How to complete this task:
Since only part of the material below is wanted, output exactly the lines from the one with "Given: Select Connect to Codespace menu entry" up to and including the one with "The height and".

Data provided:
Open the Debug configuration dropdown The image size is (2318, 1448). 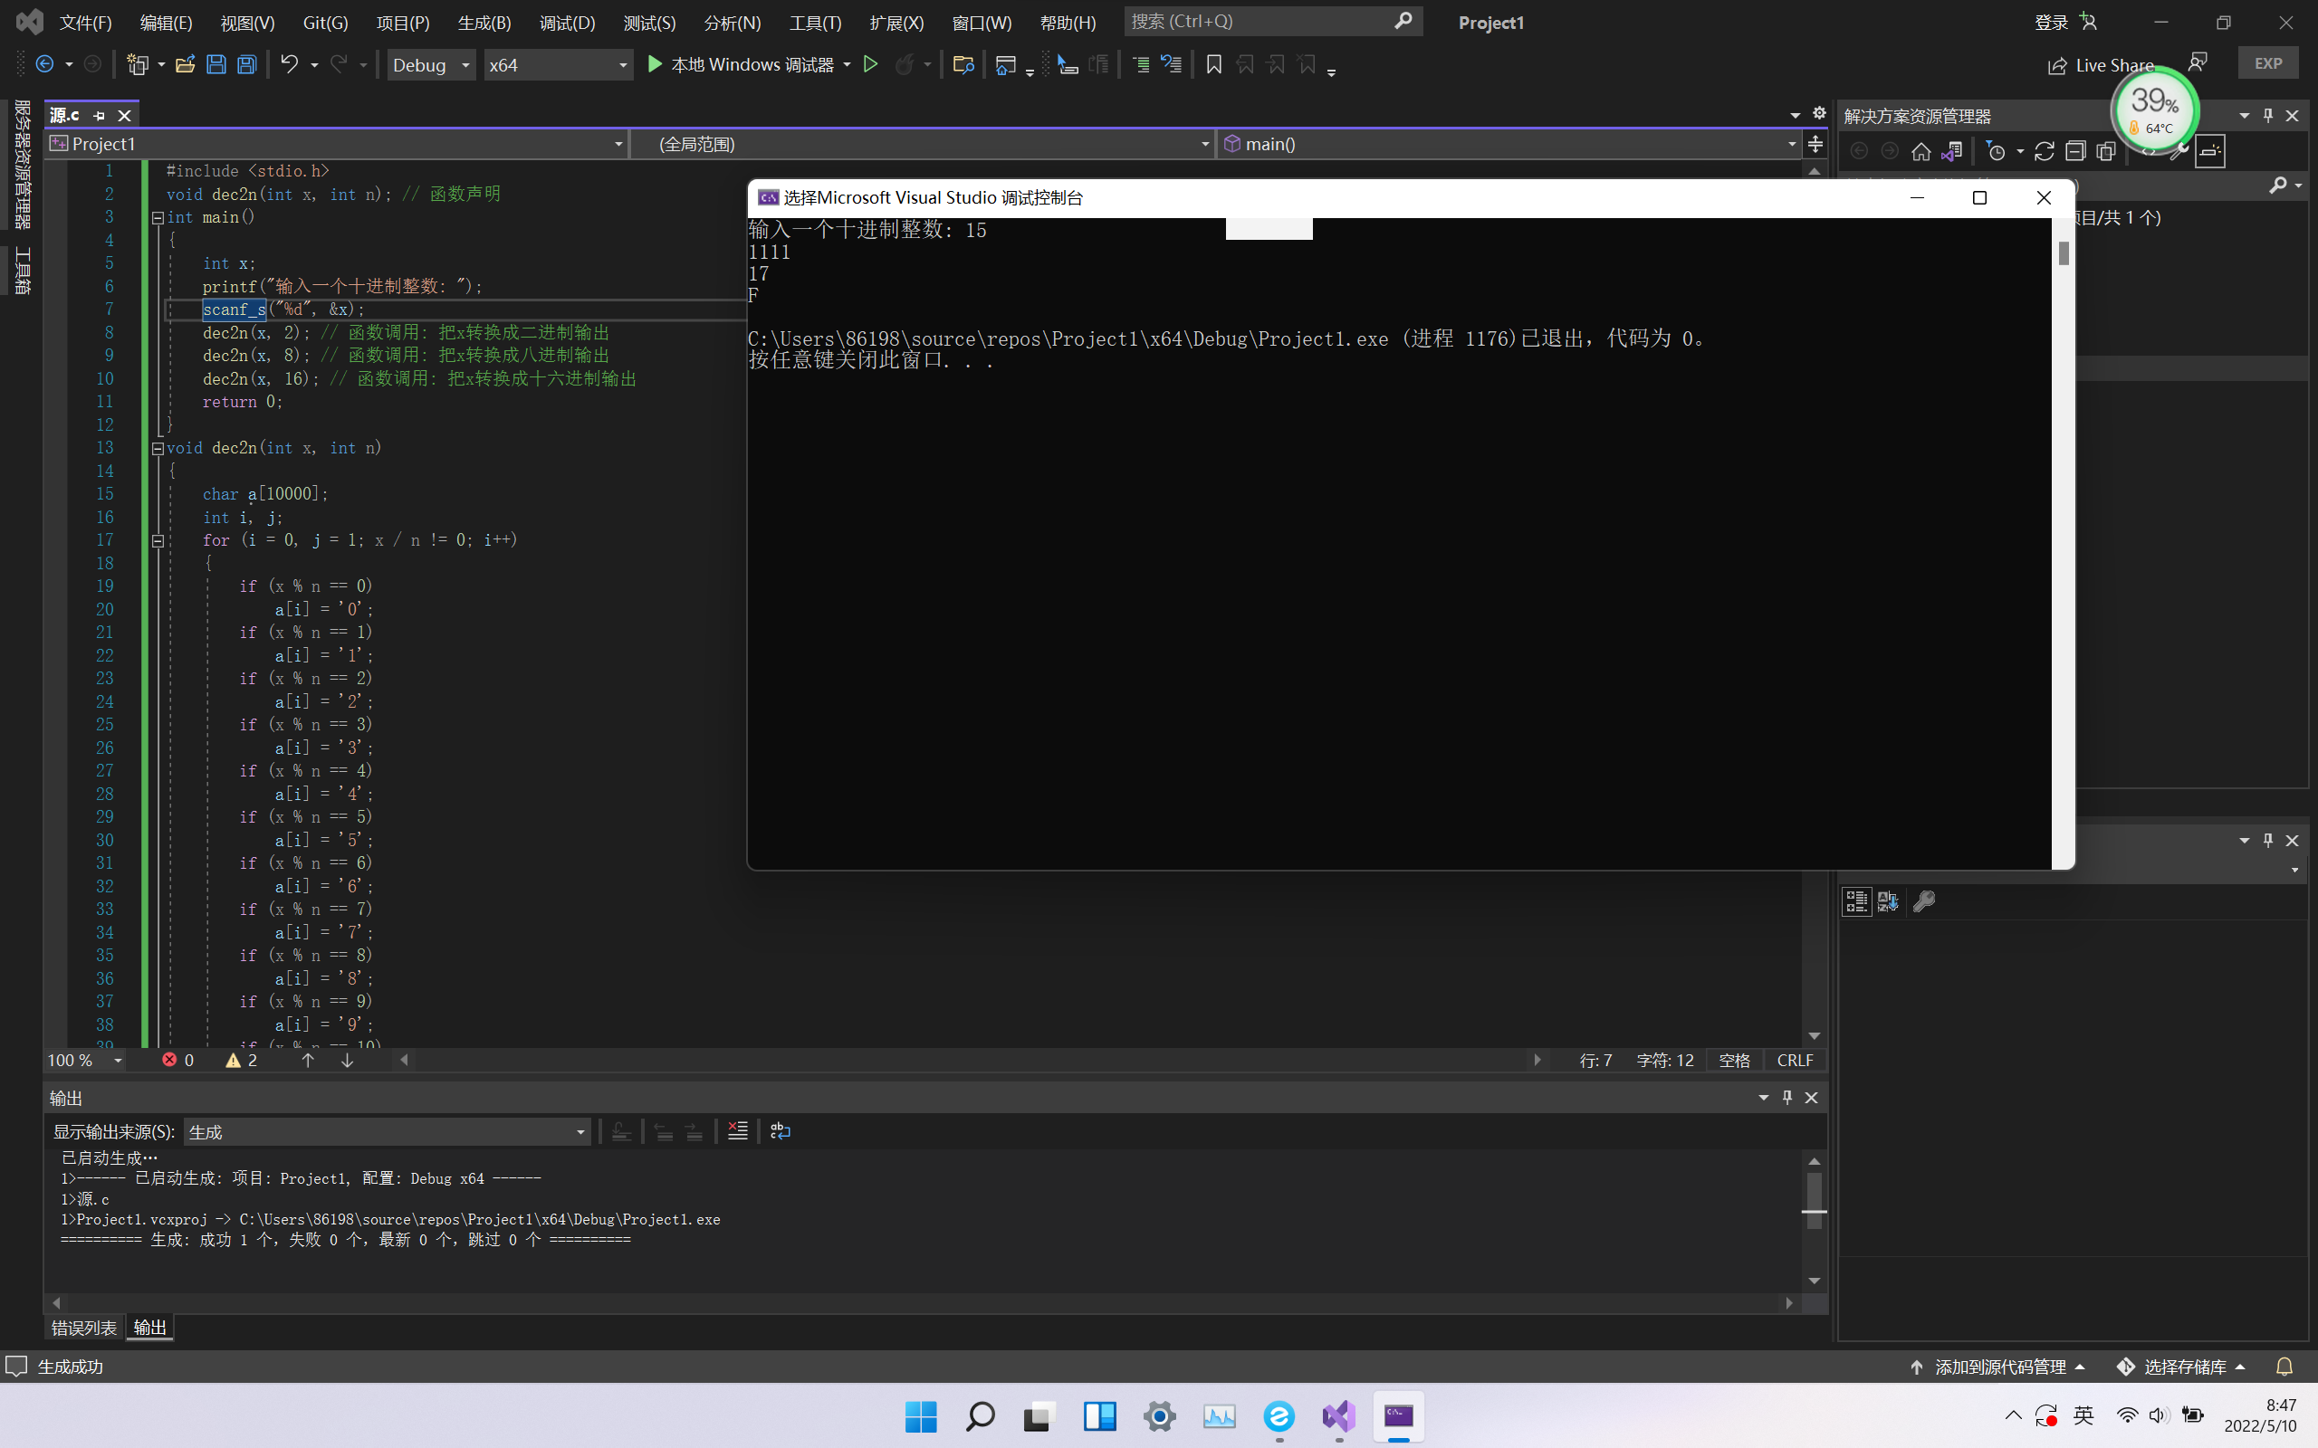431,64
...
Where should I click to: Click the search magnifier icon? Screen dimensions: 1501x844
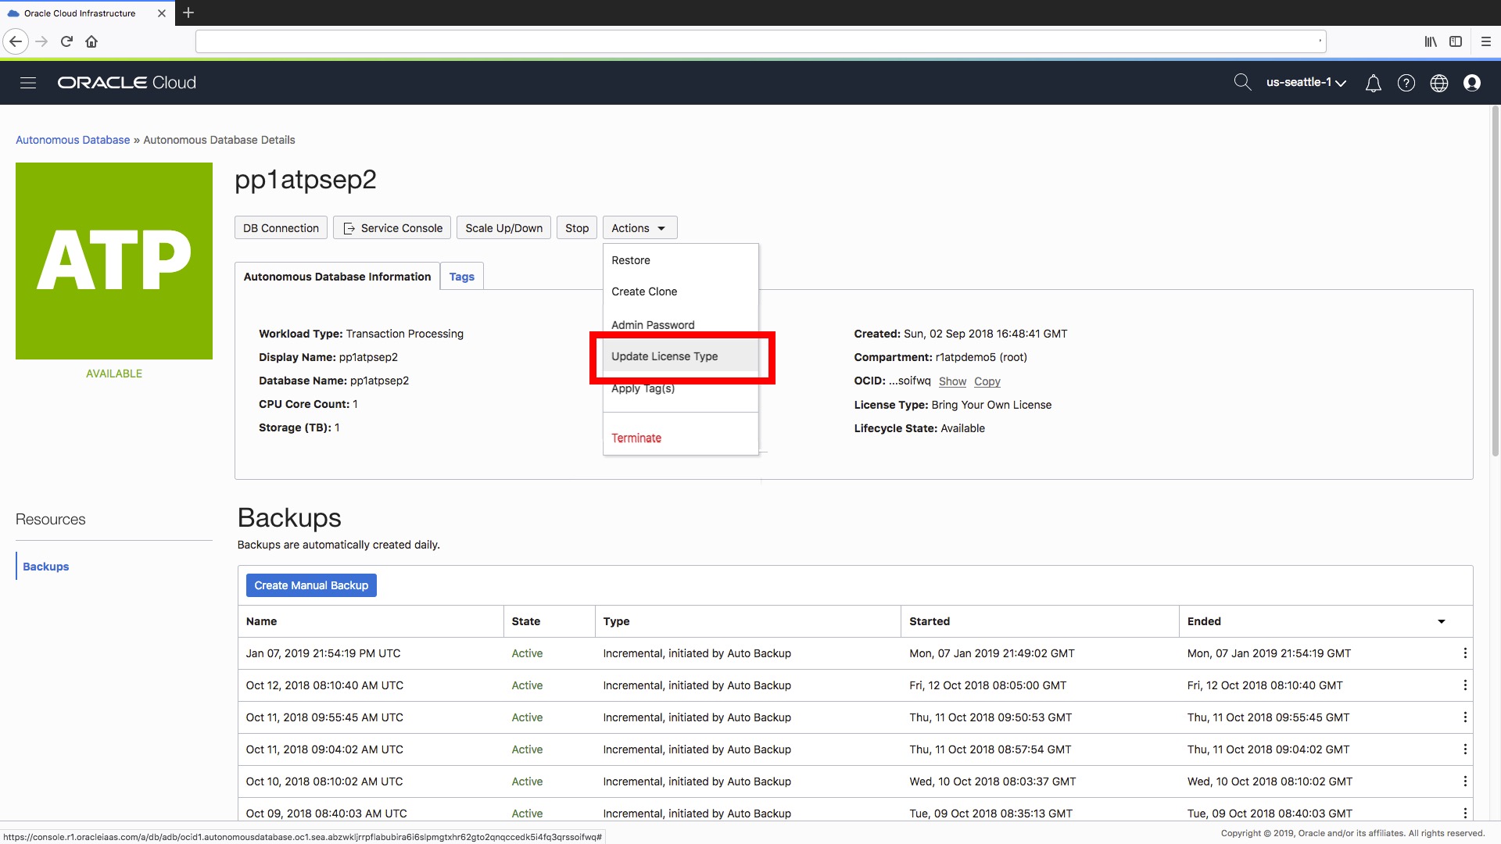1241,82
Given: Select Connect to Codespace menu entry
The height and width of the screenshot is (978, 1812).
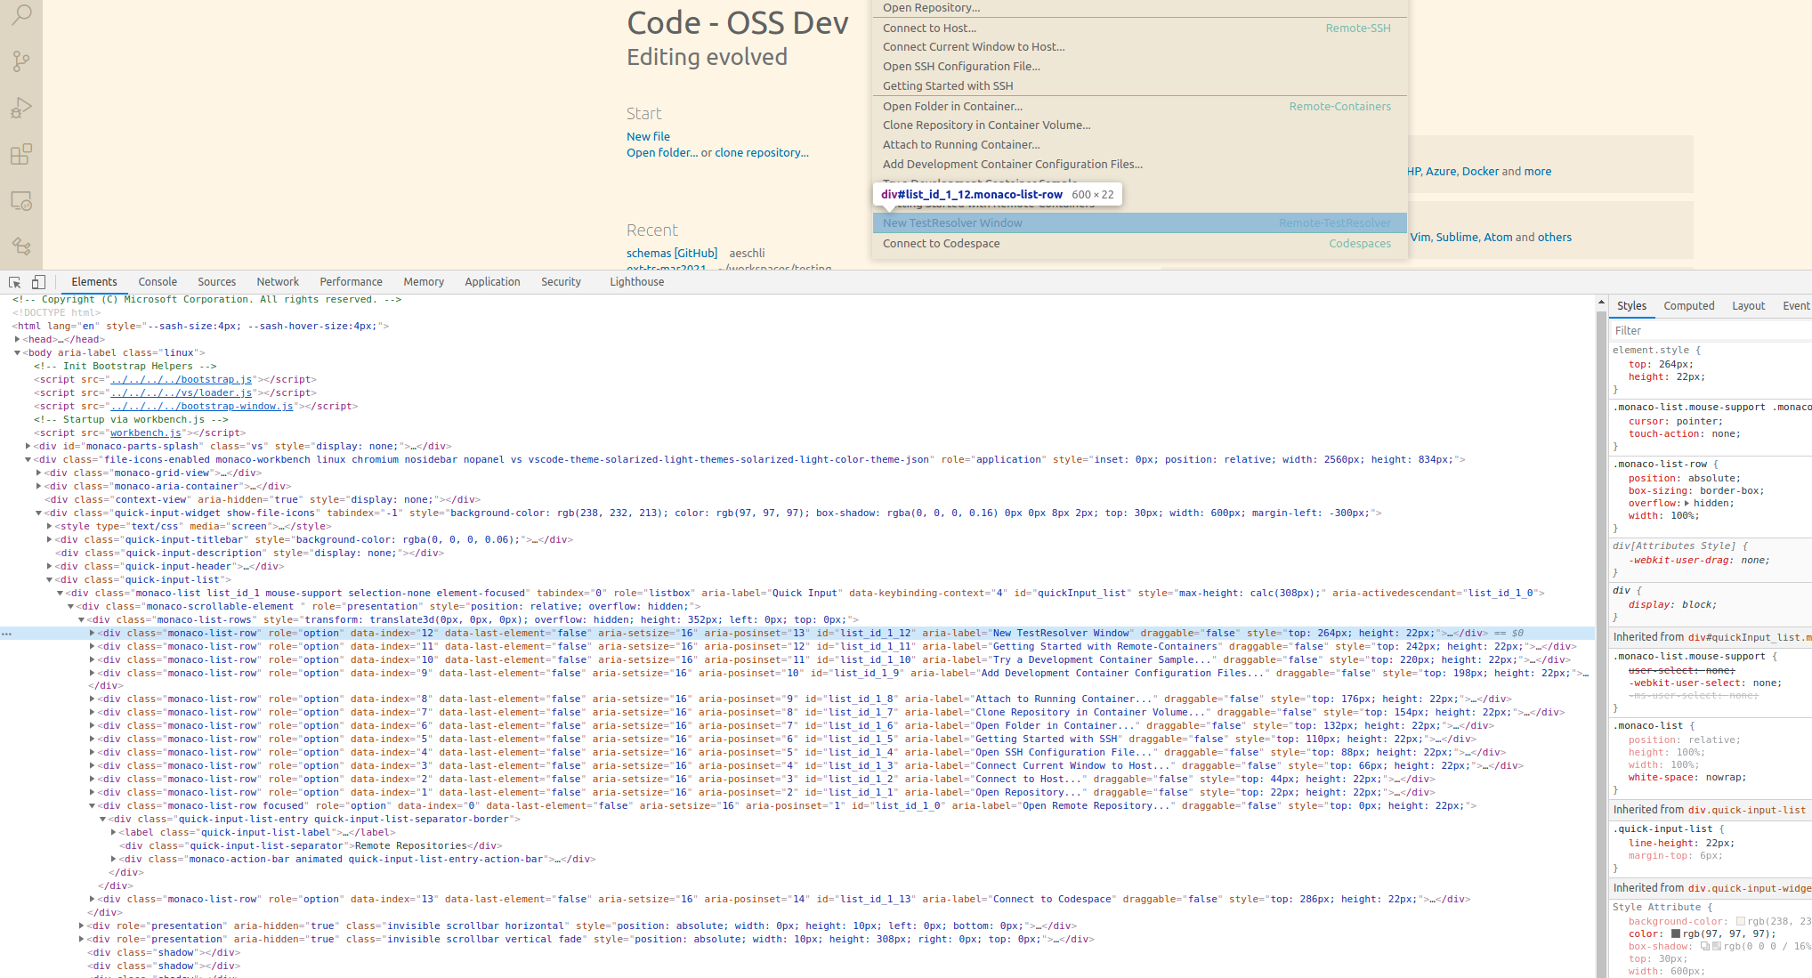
* * *
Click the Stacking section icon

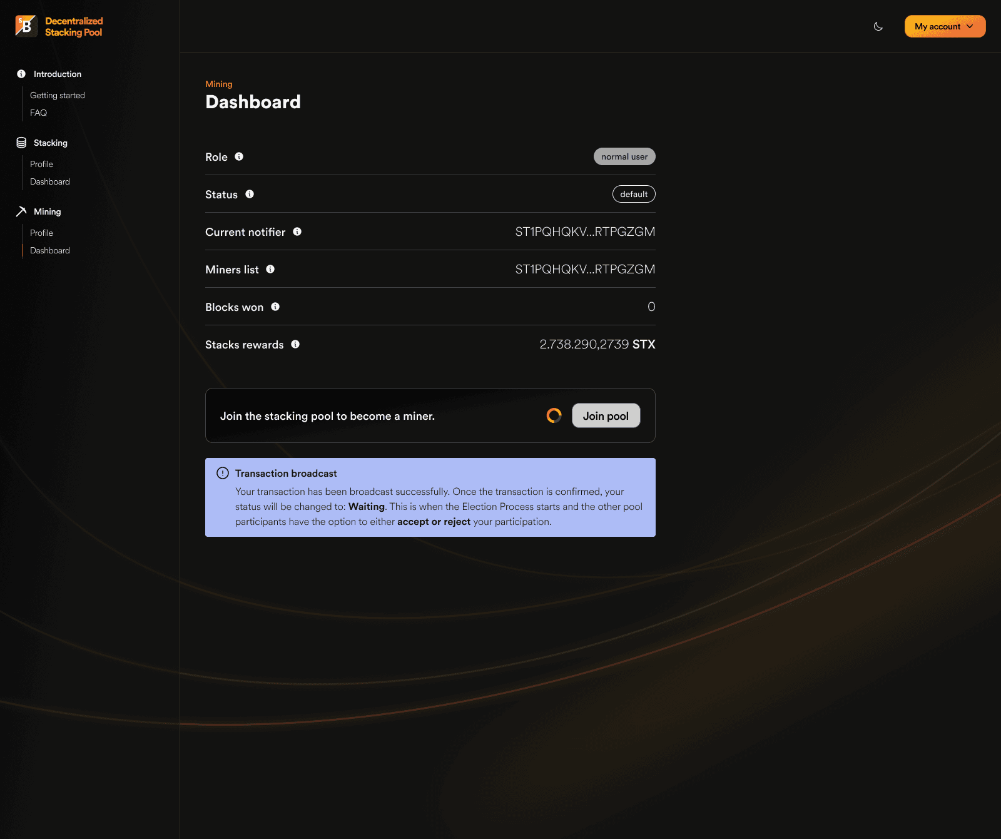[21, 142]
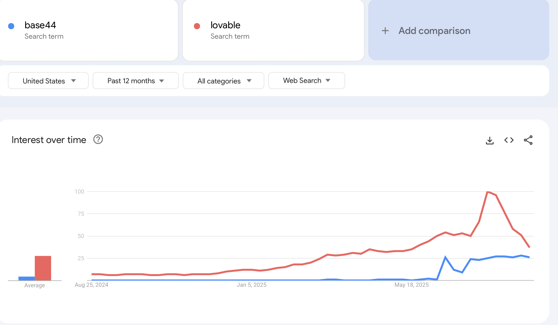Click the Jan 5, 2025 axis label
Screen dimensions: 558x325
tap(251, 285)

Answer for the task:
Given: Select Connect to Codespace menu entry
The height and width of the screenshot is (978, 1812).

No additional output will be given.